Peu importe la manière dont la paresse se manifeste, le livre des Proverbes nous enseigne que la femme paresseuse va au-devant de beaucoup de difficultés, de douleurs et même de la mort (à moins qu’elle ne soit en Christ). Nous ne devons pas travailler dur simplement parce que Dieu l’a dit*, mais parce que c’est pour notre bien. Proverbes 13.4 dit que l’âme des hommes actifs sera dans l’abondance… elle sera remplie jusqu’à déborder ! Je sais que si je choisis les loisirs et la paresse plutôt que l’activité, je méprise ce principe. J’agis comme si cesser de travailler dur pouvait m’apporter le repos dont j’ai besoin… or ce n’est pas le cas.

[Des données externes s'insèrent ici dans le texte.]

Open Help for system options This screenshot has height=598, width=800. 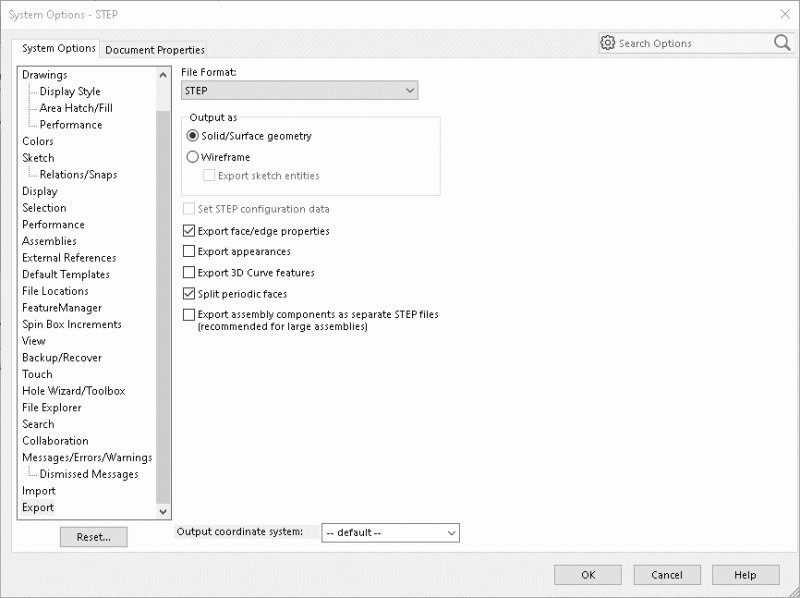tap(746, 575)
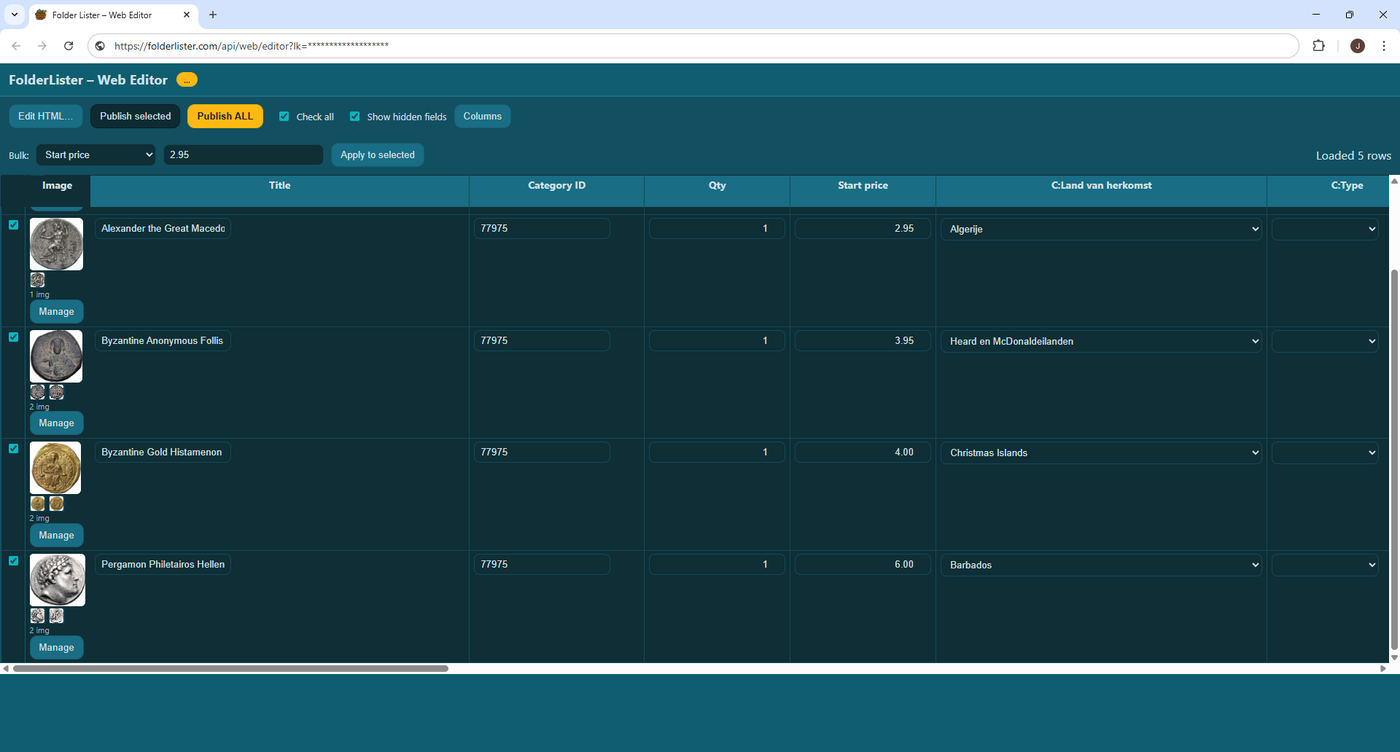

Comme toujours, souvenez-vous que la conviction de péché est différente de la tristesse et de la condamnation du monde. La conviction conduit à la repentance, à la restauration et au retour à Dieu alors que la condamnation conduit à un plus grand sentiment de culpabilité et de séparation. Dieu nous appelle à la repentance, parce qu’il nous aime.

Si donc nous ne sommes pas censées être paresseuses, que sommes-nous censées être ? Je pense que nous sommes appelées à être travailleuses – à croire que nos âmes sont profondément récompensées lorsque nous travaillons dur.

*D’un autre côté, nous devrions aussi faire les choses « simplement parce que Dieu l’a dit », car la Bible nous appelle à l’obéissance même quand nous ne comprenons pas la raison qui se cache derrière. Dieu n’est pas comme un parent méchant, qui nous ordonnerait de faire des choses sans aucune bonne raison. Il a d’excellentes raisons de nous ordonner de faire les choses – et dans ce cas la raison est de remplir notre âme de joie par l’activité.